NPR Criticized for Bias, Unwilling to Change Under New CEO

George Washington University law professor Jonathan Turley spoke out about National Public Radio (NPR) having a left-leaning bias. Turley mentioned that NPR’s new CEO, Katherine Maher, seems unwilling to change the outlet’s coverage, despite criticism of bias from one of NPR’s editors, Uri Berliner. Berliner’s essay pointed out the lack of diversity in viewpoints at NPR, which led to his suspension. Turley commented that this suspension shows NPR’s resistance to different perspectives.

Turley expressed disappointment that NPR did not select a more traditional journalist as its new CEO. He believed that a shift towards a more neutral stance, especially as a publicly-funded media organization, would have been beneficial. Instead, Maher, NPR’s CEO, defended the outlet’s current coverage, indicating that no significant changes are planned. This decision disappointed critics like Turley who hoped for a change in NPR’s approach.

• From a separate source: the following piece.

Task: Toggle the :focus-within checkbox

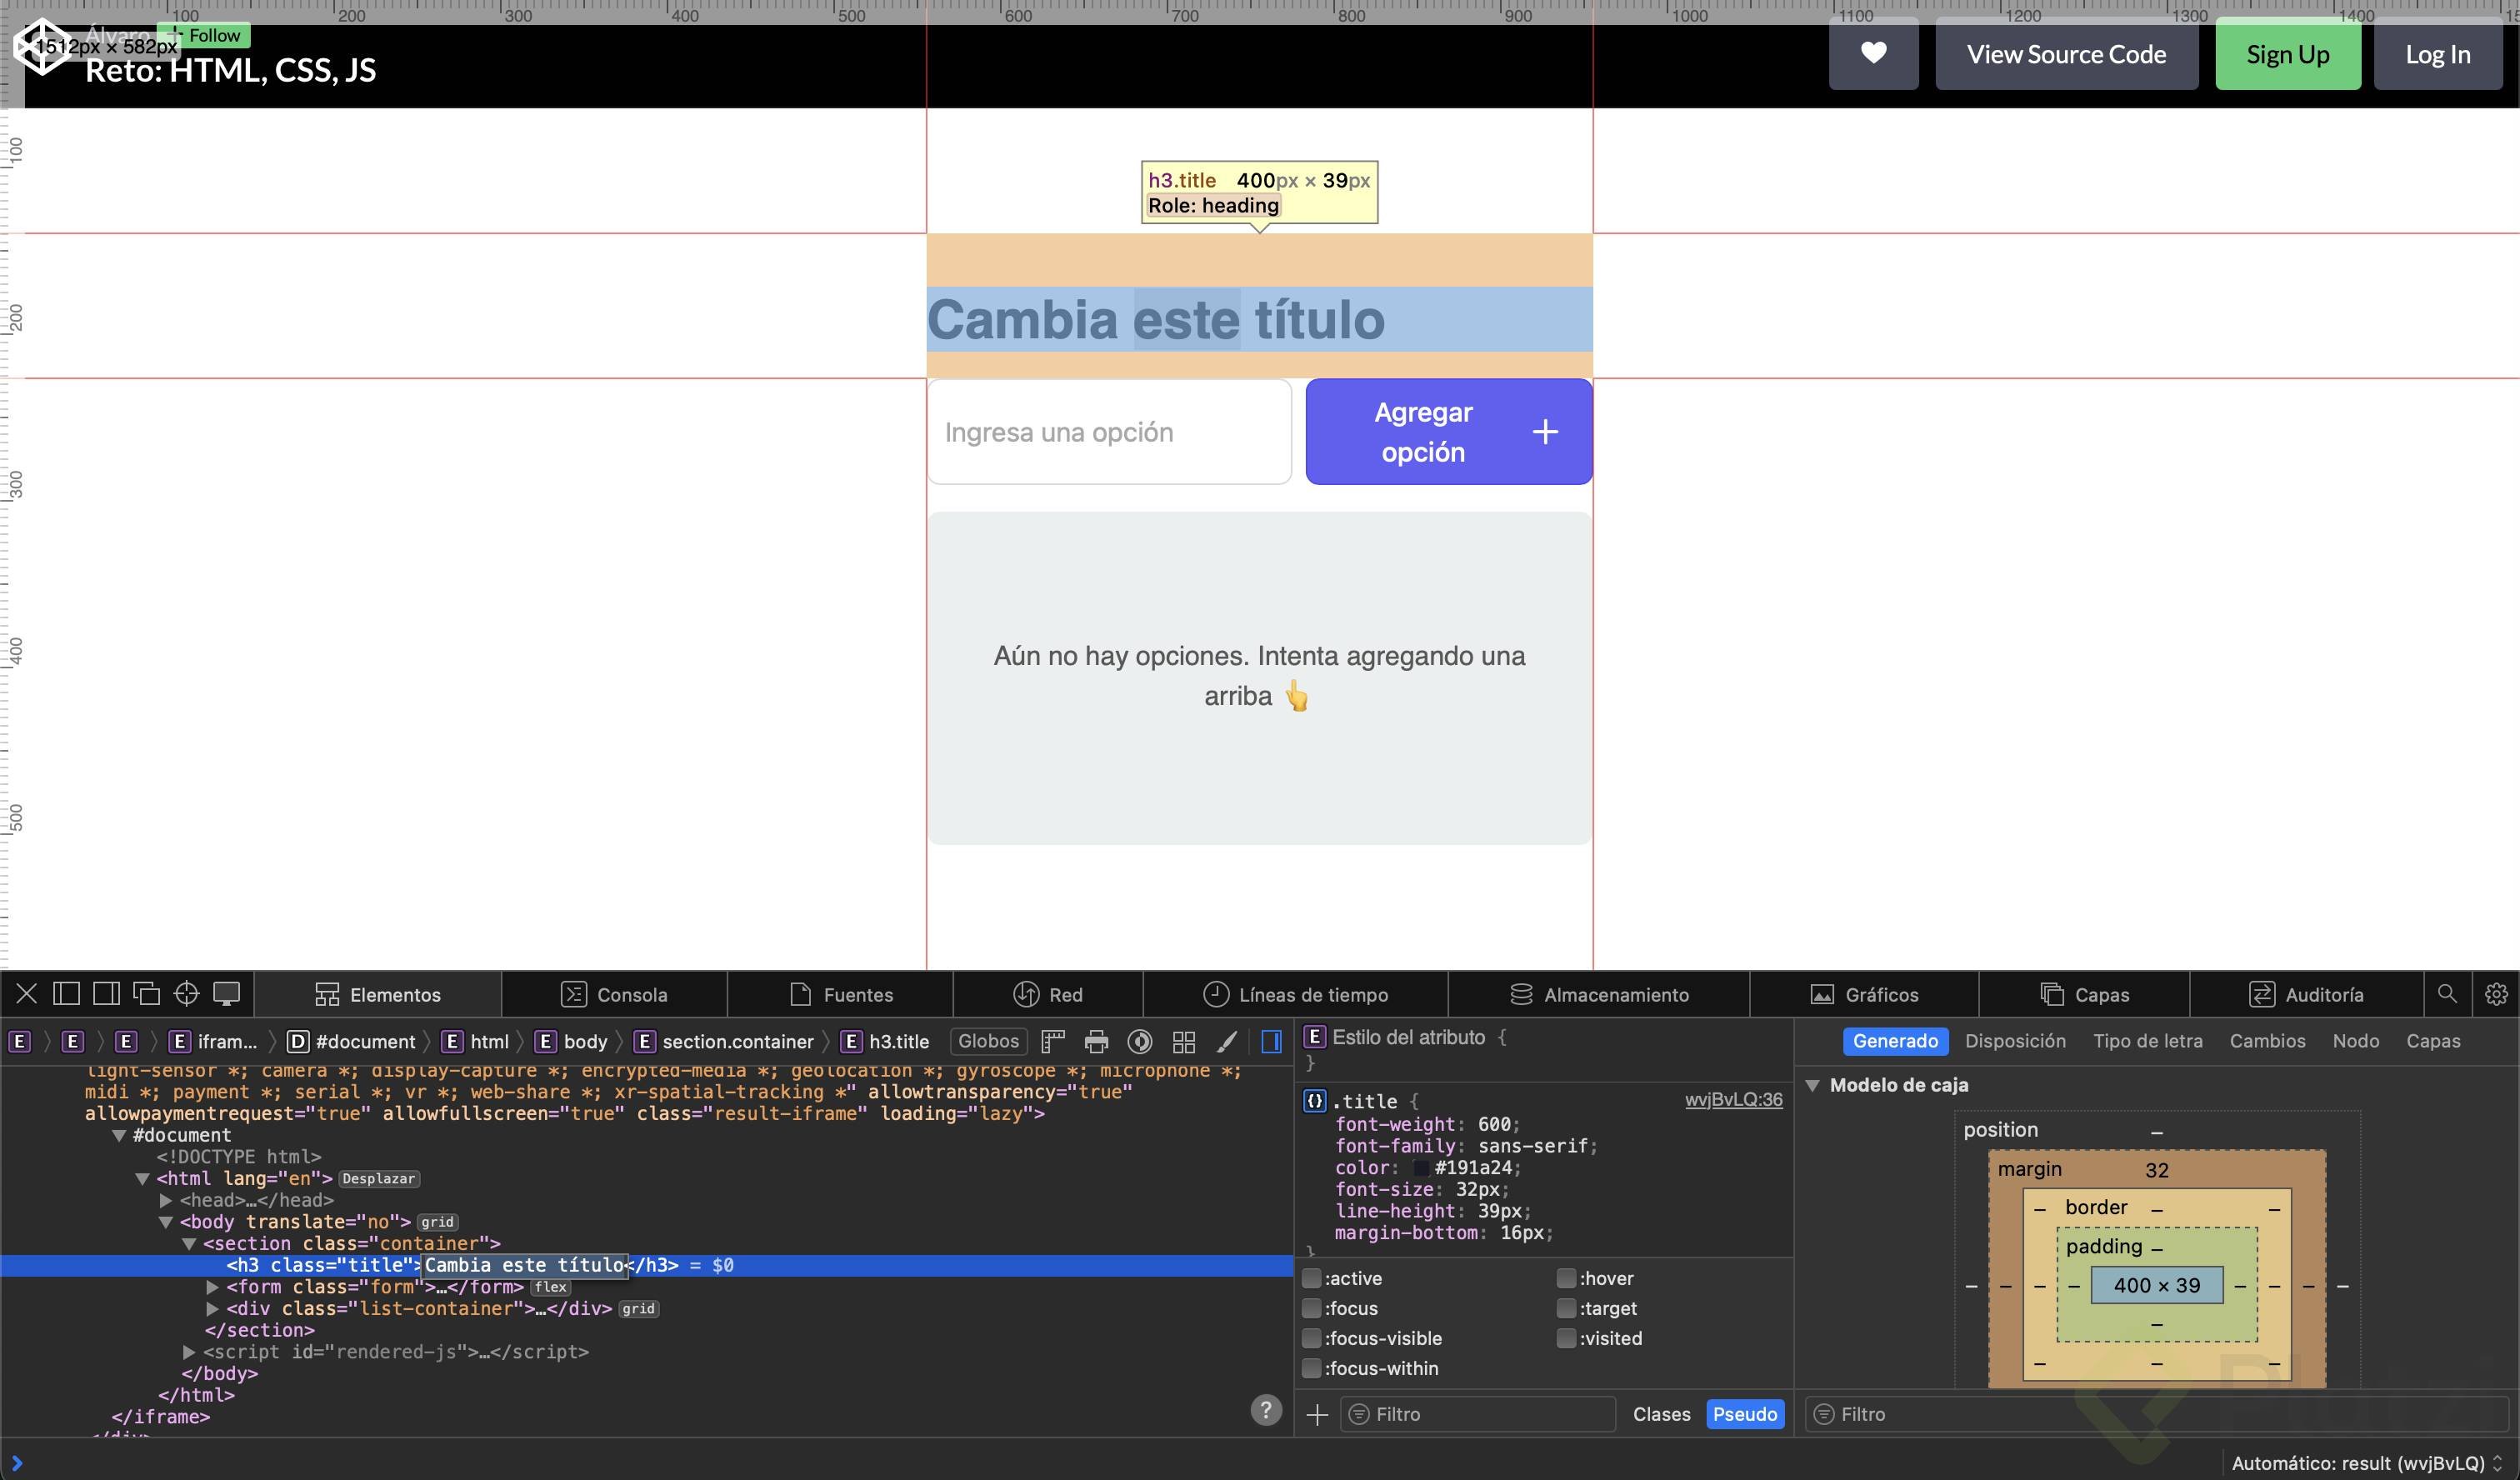Action: (1312, 1368)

NPR has been called out for emphasizing allegations of collusion between Trump’s 2016 campaign and Russia, based on the discredited Steele Dossier. Turley pointed out the skewed reporting by NPR and questioned the necessity of federal funding for the organization. He compared NPR to MSNBC, noting that the latter does not rely on federal funding to operate successfully.

Turley raised the broader question of whether taxpayer funding should support media organizations like NPR. He criticized the idea of a state-funded media outlet like NPR, regardless of its political slant. Turley’s comments suggest a conservative viewpoint that questions the role of government funding in shaping media bias and narrative.